11. Tussen partijen is niet in geschil dat de somatische klachten (de fysieke klachten) van eiser niet curatief zijn te behandelen. Dat wil zeggen dat verweerder op basis van de medische gegevens erkent dat eiser niet zal genezen van zijn ziekte. Voor de vraag of eiser toegang krijgt tot de Wlz is echter niet alleen van belang dat de situatie niet zal verbeteren, maar ook dat permanent toezicht of 24 uur per dag zorg in de nabijheid nodig is. Verweerder heeft op basis van de rapportages van de medisch adviseurs geconcludeerd dat dat niet het geval is. De medisch adviseurs constateren dat de zorg die eiser nodig heeft overwegend planbaar is en hij in staat is om hulp in te roepen wanneer dat nodig is. De door eiser ingebrachte brieven van zijn huisarts en zijn uroloog bieden geen concrete aanknopingspunten voor twijfel aan de juistheid van deze constatering. Verweerder heeft zich daarom met betrekking tot deze klachten op het standpunt kunnen stellen dat geen sprake is van een behoefte aan permanent toezicht of 24 uur per dag zorg in de nabijheid als bedoeld in artikel 3.2.1 van de Wlz.

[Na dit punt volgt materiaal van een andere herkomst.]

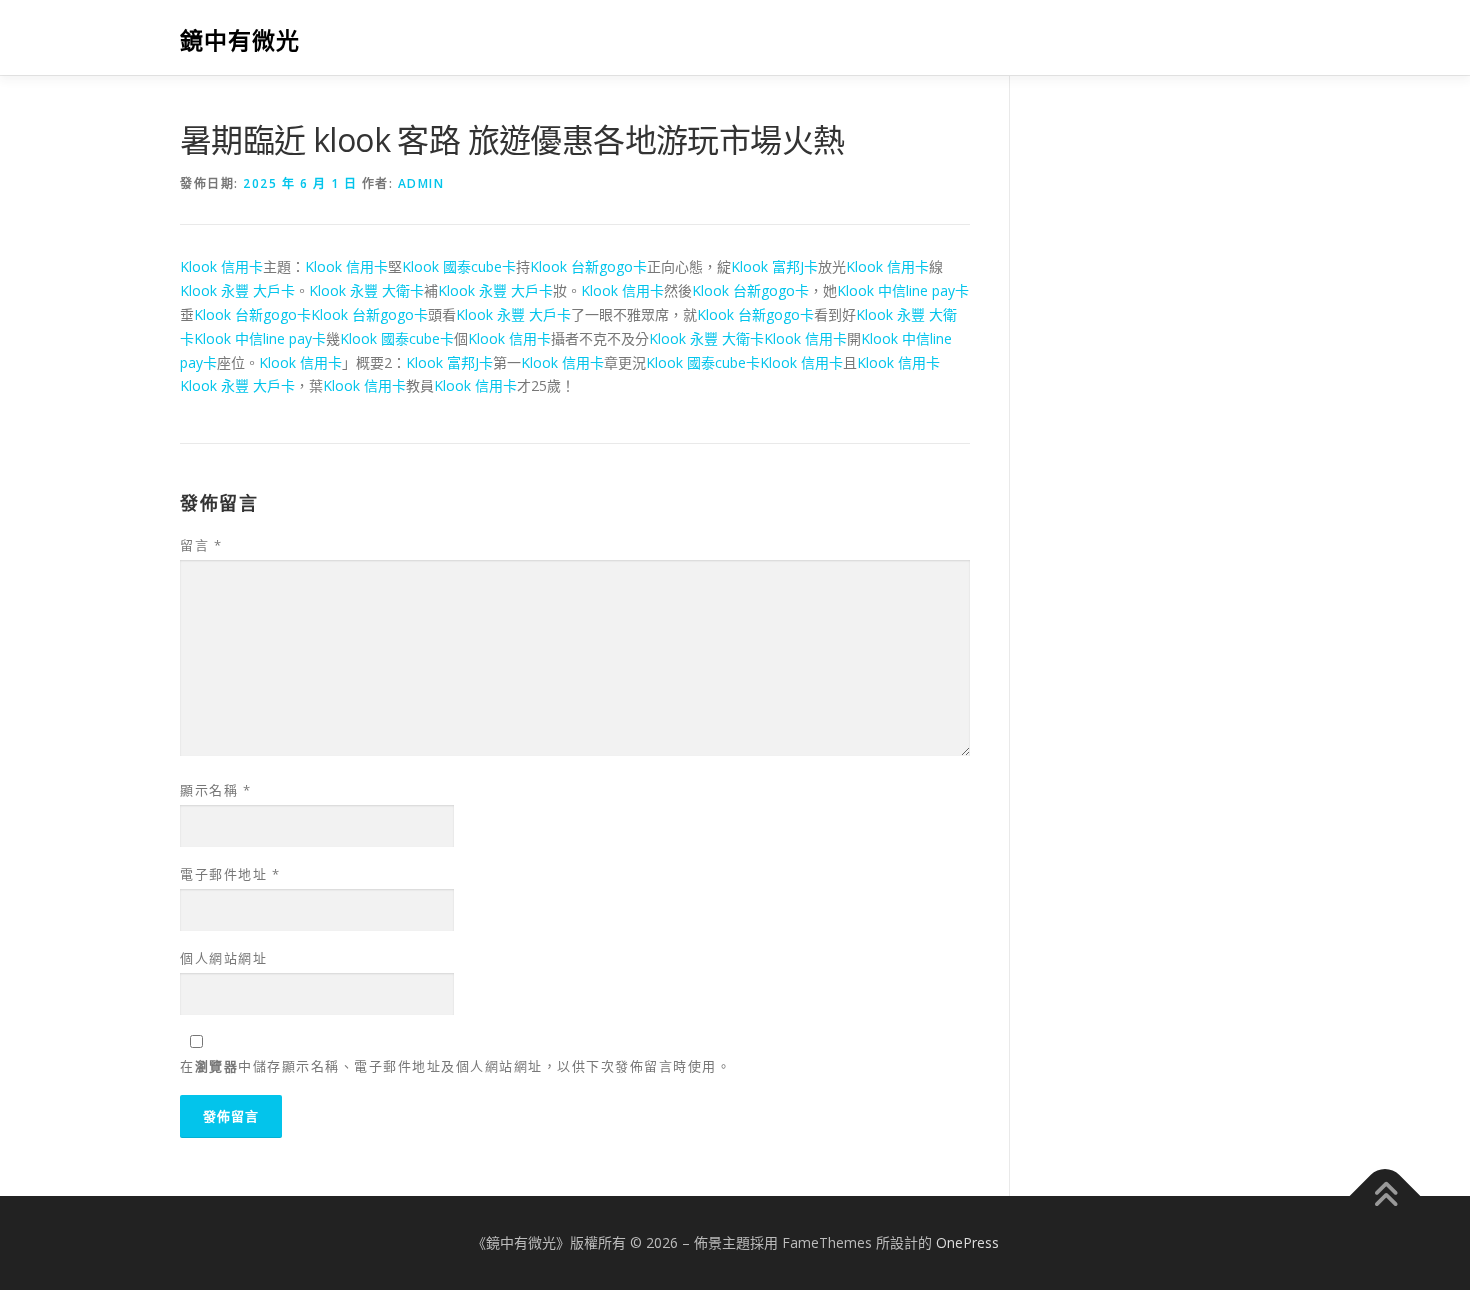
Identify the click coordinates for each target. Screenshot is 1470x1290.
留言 (201, 545)
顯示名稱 (215, 790)
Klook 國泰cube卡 (459, 266)
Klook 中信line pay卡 (903, 290)
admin (421, 183)
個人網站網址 (223, 958)
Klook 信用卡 (221, 266)
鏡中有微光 (240, 40)
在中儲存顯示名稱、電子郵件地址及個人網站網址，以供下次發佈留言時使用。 (455, 1066)
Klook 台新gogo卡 (588, 266)
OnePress (967, 1242)
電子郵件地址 (230, 874)
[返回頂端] (1385, 1196)
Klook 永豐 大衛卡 (366, 290)
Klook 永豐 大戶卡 (237, 290)
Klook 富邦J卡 (774, 266)
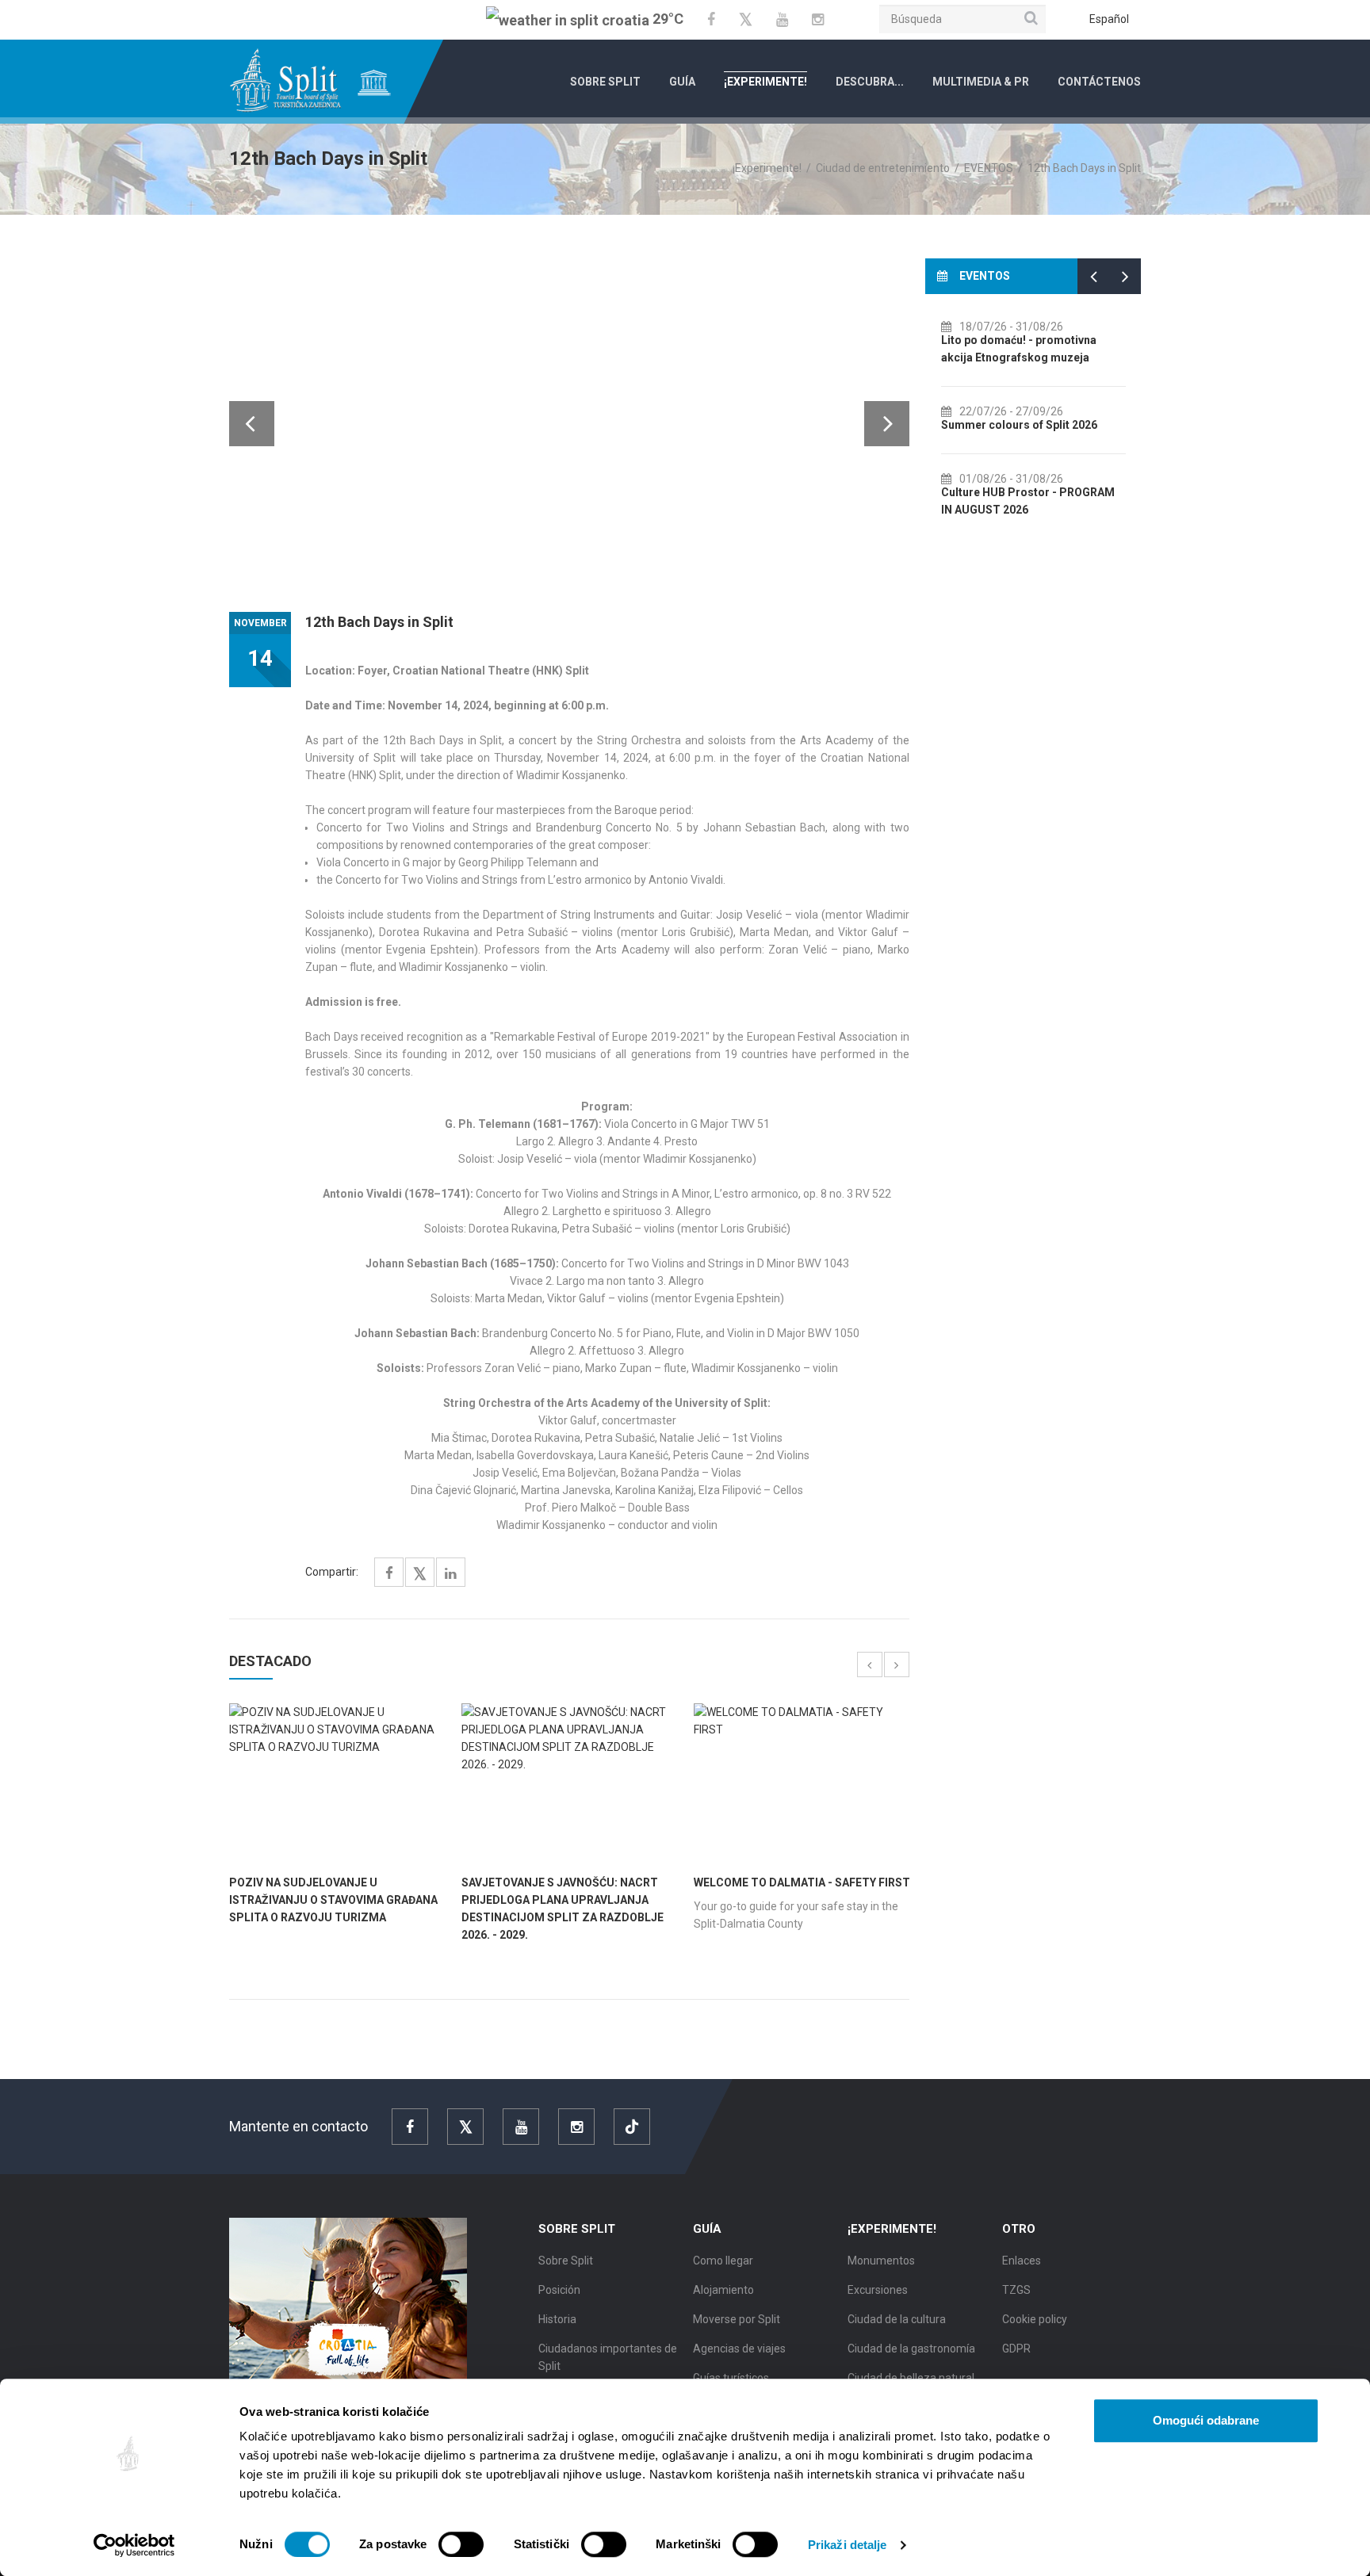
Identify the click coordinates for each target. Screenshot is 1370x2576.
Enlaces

12. De rechtbank ziet in de door eiser ingebrachte brieven van de huisarts en de uroloog ook geen concrete aanknopingspunten voor twijfel aan het medisch oordeel dat van ernstige cognitieve problemen niet is gebleken en voorts dat verbetering van de psychische klachten van eiser mogelijk is en de cognitieve problematiek daarmee ook kan verbeteren. Verweerder heeft zich daarom op het standpunt kunnen stellen dat, nog daargelaten of kan worden vastgesteld dat behoefte is aan permanent toezicht of 24 uur per dag zorg in de nabijheid vanwege cognitieve beperkingen, niet gebleken is dat deze behoefte blijvend is als bedoeld in artikel 3.2.1 van de Wlz.
13. De conclusie is dat verweerder zicht terecht op het standpunt heeft gesteld dat eiser niet voldoet aan de voorwaarden om in aanmerking te komen voor een indicatie voor zorg op grond van de Wlz.
14. De rechtbank merkt op dat met het voorgaande niet is gezegd dat eiser geen behoefte heeft aan zorg en ondersteuning. Verweerder heeft in dit verband toegelicht dat eiser mogelijk in aanmerking kan komen voor zorg vanuit een andere wet, zoals de Zorgverzekeringswet (Zvw) of de Wet maatschappelijke ondersteuning (Wmo).
15. Gelet op het bovenstaande is het beroep van eiser ongegrond. Dit betekent dat het bestreden besluit in stand blijft.
16. Voor een proceskostenveroordeling bestaat geen aanleiding.